Watch the video below to hear Becky Quintana explain, in her own words, why she is dedicated to fighting for clean, safe, affordable drinking water for San Joaquín Valley communities.
Do you know an environmental justice champion in your community? Describe the champion in the comments section, and I’ll try to feature him or her in an upcoming blog!
On Monday, the state Environmental Protection Agency and state Department of Public Health released a draft report of their investigation into the birth defects in Kettleman City between 2007 and March 2010.
Their conclusion: There is no common cause for the birth defects found in 11 babies from this impoverished farmworker community of about 1,500 people. (Read the full story here.)
That news didn’t sit well with Maricela Mares-Alatorre, a community activist with the local organization El Pueblo Para el Aire y Agua Limpio/People for Clean Air and Water.
“I feel that they need to continue the investigation, and it needs to be more thorough,” Mares-Alatorre told me. “They need to find out actually why the birth defects happen, so people can continue to have babies without fear.”

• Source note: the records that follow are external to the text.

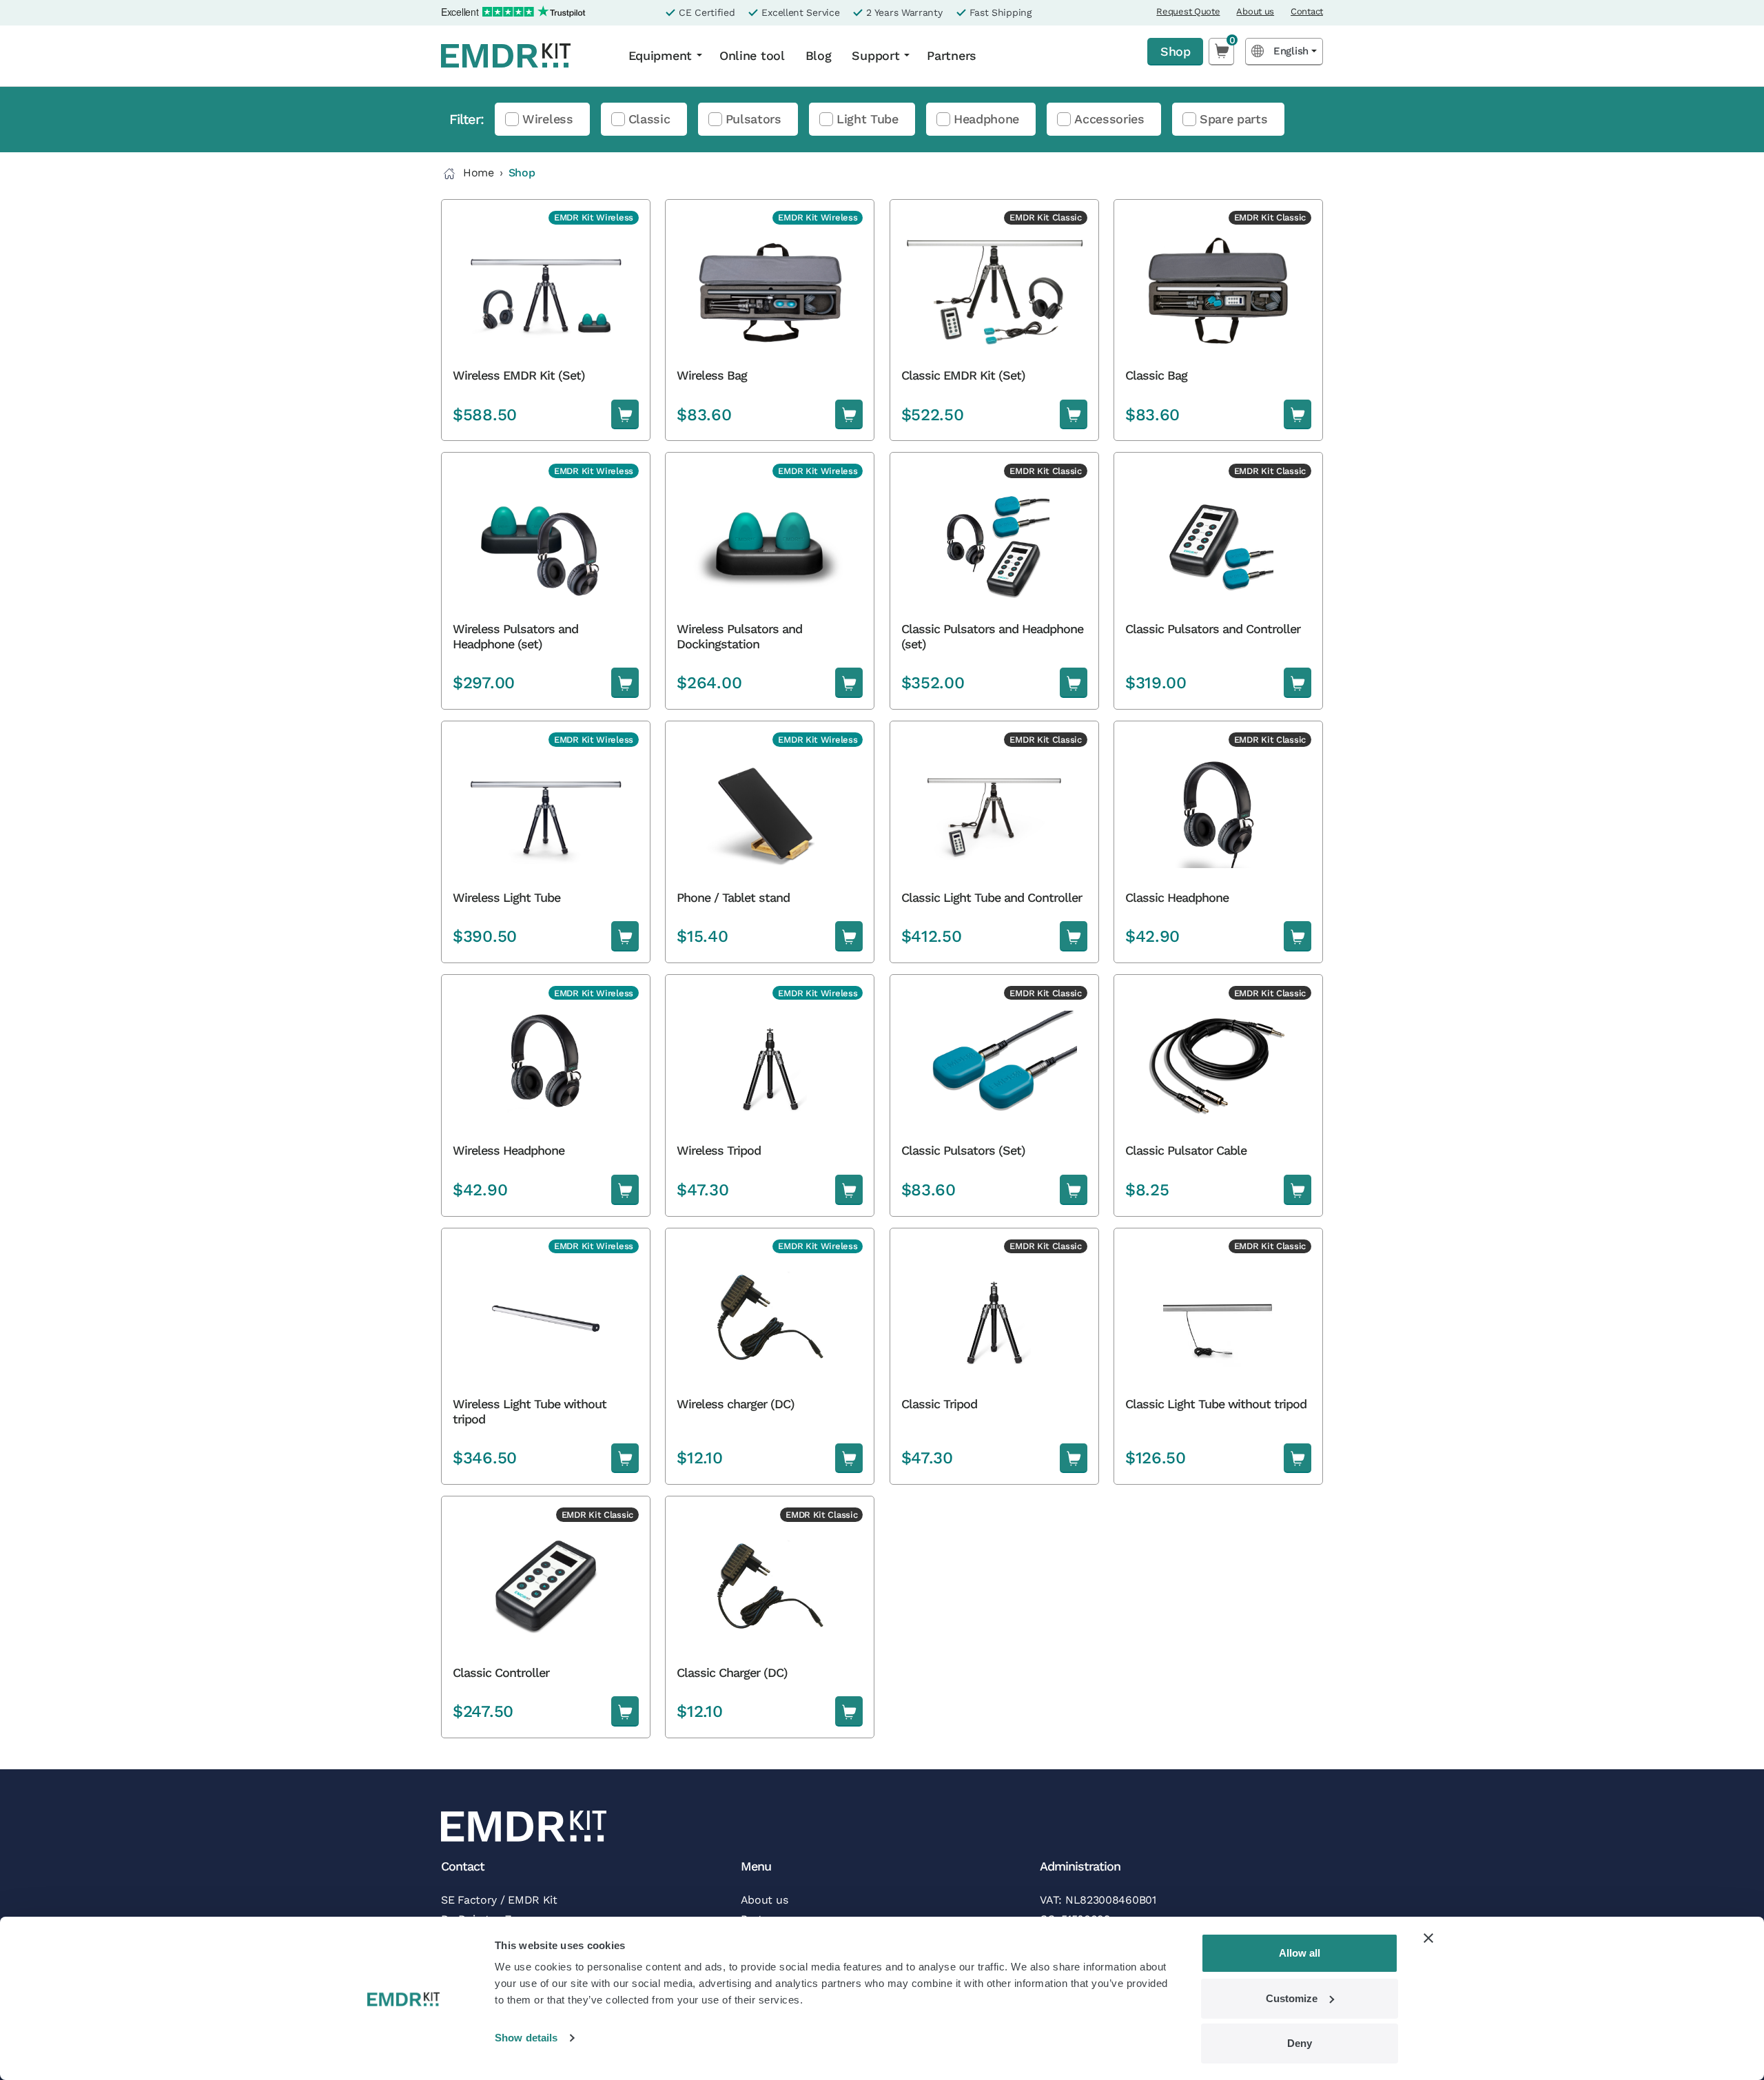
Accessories (1109, 119)
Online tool (752, 55)
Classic (649, 119)
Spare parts (1234, 119)
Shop (1175, 50)
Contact (1307, 11)
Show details (526, 2037)
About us (1255, 11)
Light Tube (868, 119)
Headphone (986, 119)
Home (478, 172)
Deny (1299, 2043)
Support (875, 55)
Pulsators (753, 119)
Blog (819, 55)
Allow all (1299, 1953)
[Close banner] (1428, 1938)
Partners (951, 55)
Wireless (547, 119)
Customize (1291, 1998)
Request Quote (1188, 11)
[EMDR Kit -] (522, 56)
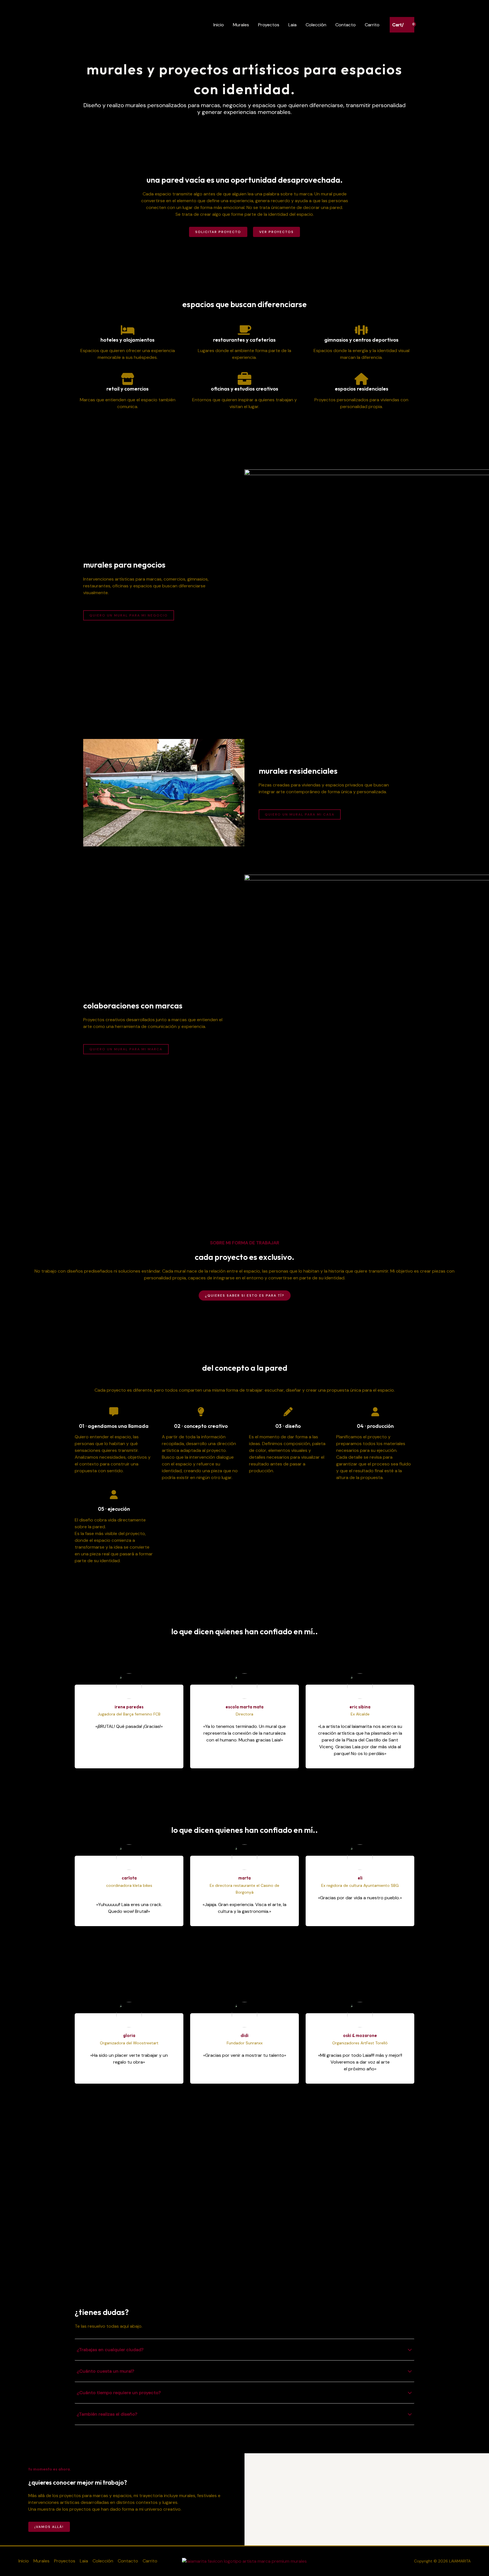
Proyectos (268, 25)
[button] (5, 2259)
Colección (316, 25)
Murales (241, 25)
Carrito (372, 25)
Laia (292, 25)
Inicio (218, 25)
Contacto (345, 25)
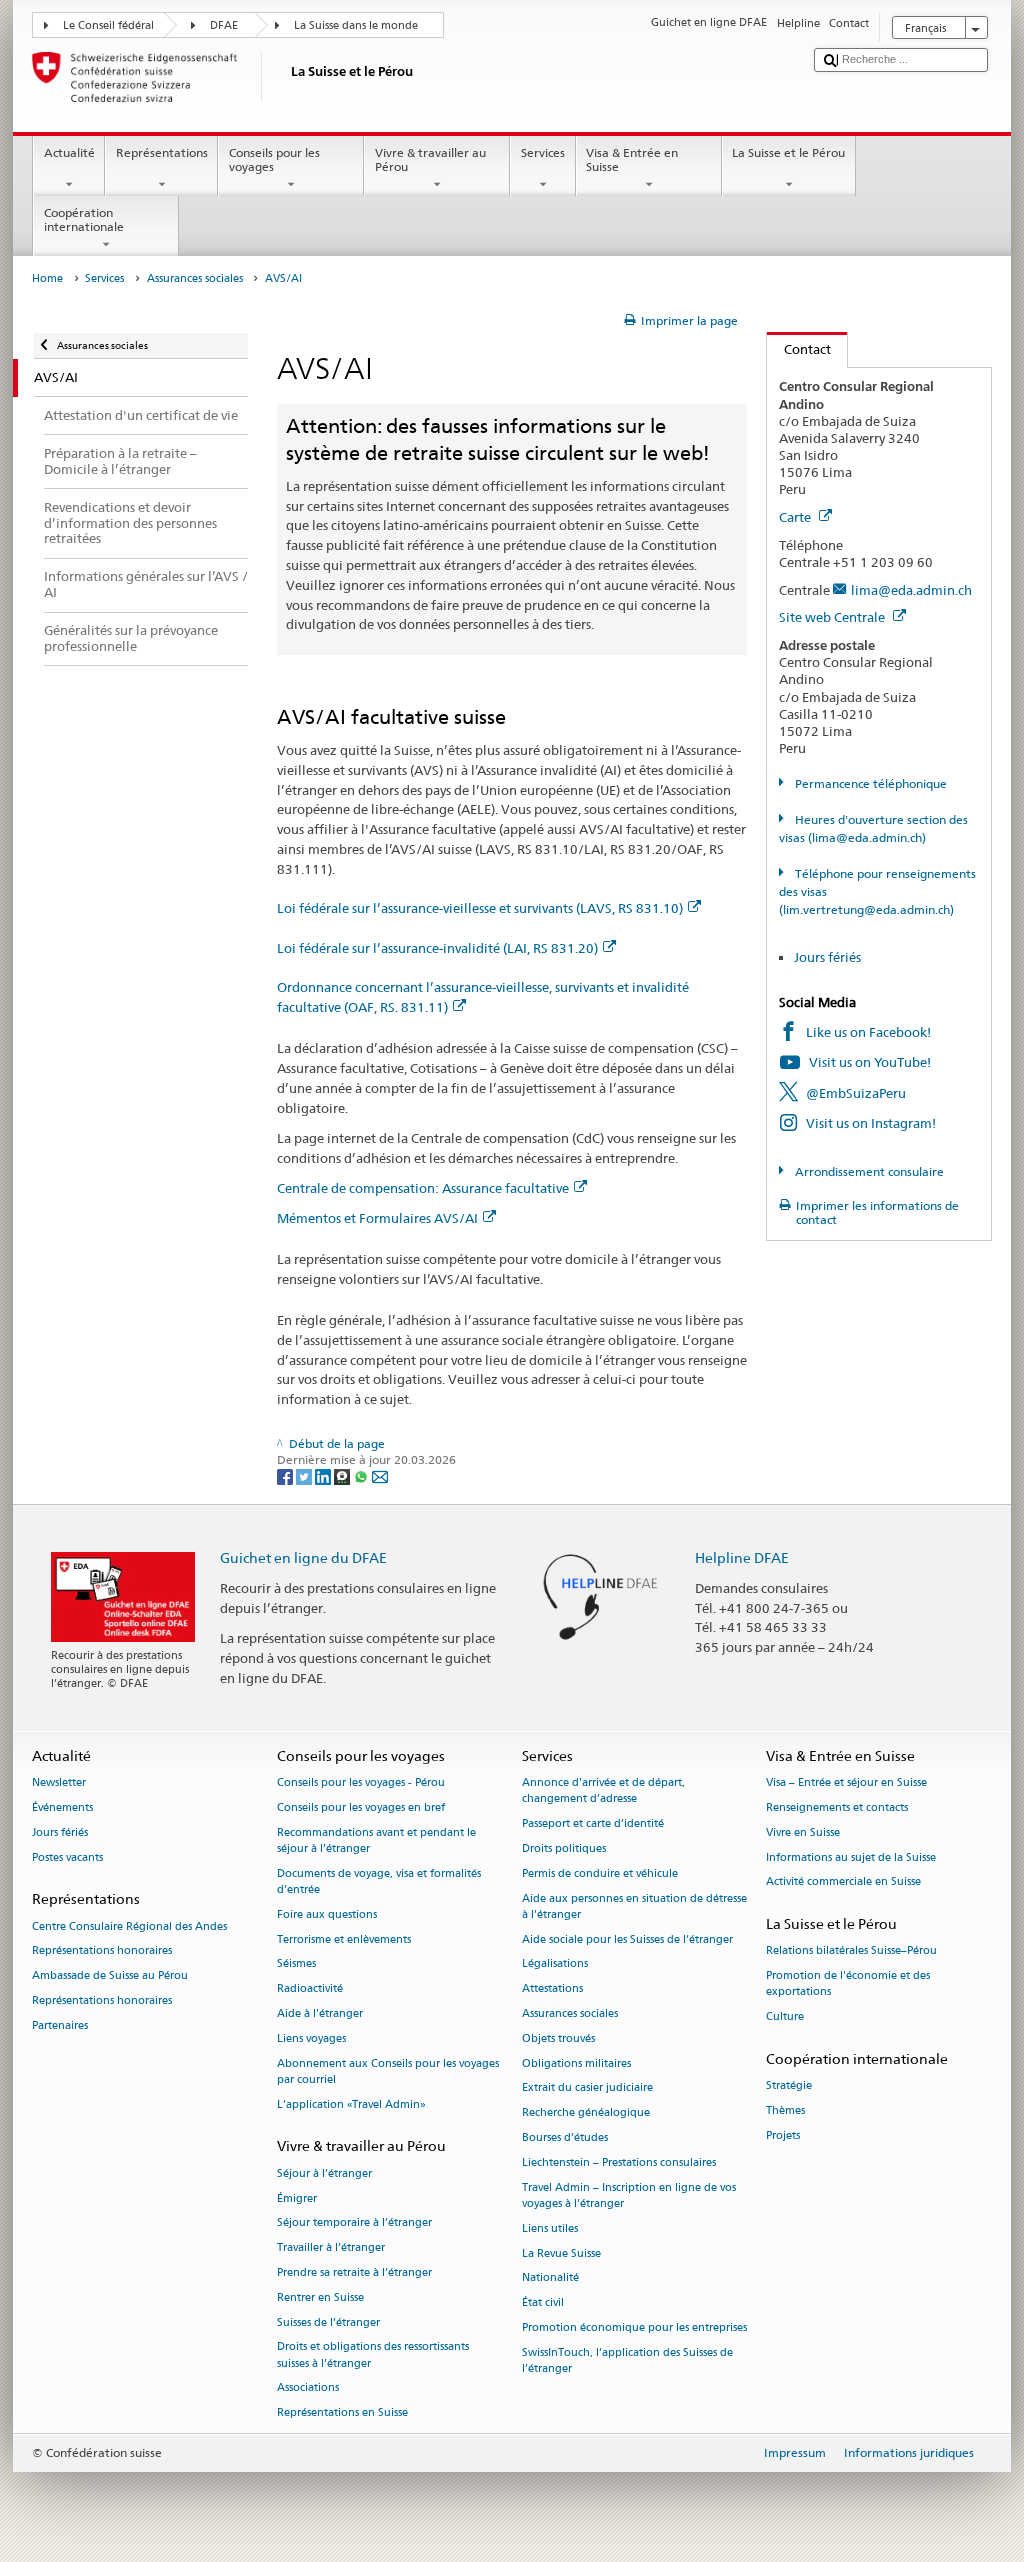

Jane Williams, executive director of California Communities Against Toxics, suggests a solution for how state agenices could determine the exact cause of the birth defects in Kettleman City: Bio-monitoring.
In a phone interview, she said the state agencies could test Kettleman City residents’ blood, urine, or mothers’ breast milk to determine what chemicals are in people’s bodies, and then compare their level of chemical exposure to the national average.
It’s a tool that’s proved effective in other cases, she said.
She said bio-monitoring helped solve a devastating childhood cancer cluster mystery in Fallon, Nevada. There, bio-monitoring discovered a link between tungsten and acute lymphocytic leukemia. (Read an excellent story about that case, from the Las Vegas Review-Journal, here.)
“These tools are being used more and more,” said Williams, who grew up in Rosamond, the site of another childhood cancer cluster. “Most of the last clusters investigations have used bio-monitoring to try to identify the exposure.”
“Why wouldn’t you use every available tool that you have to find out what the cause of the problem is?” Williams said. “The investigation would not be complete without doing bio-monitoring.”
Al Lundeen, a spokesman for the California Department of Public Health, said bio-monitoring can be an effective tool in public health investigations. But, he said, the state investigation indicated that Kettleman City families didn’t have enough exposure to chemicals or pesticides to warrant using bio-monitoring.
“Bio-monitoring would really pinpoint a chemical, but our investigation did not find that there appeared to be an exposure to chemicals that could be of a significant level to result in birth defects,” Lundeen said.
“It’s clearly a tool in the toolbox, but it didn’t seem to be a tool that would tell us more than we had already learned.”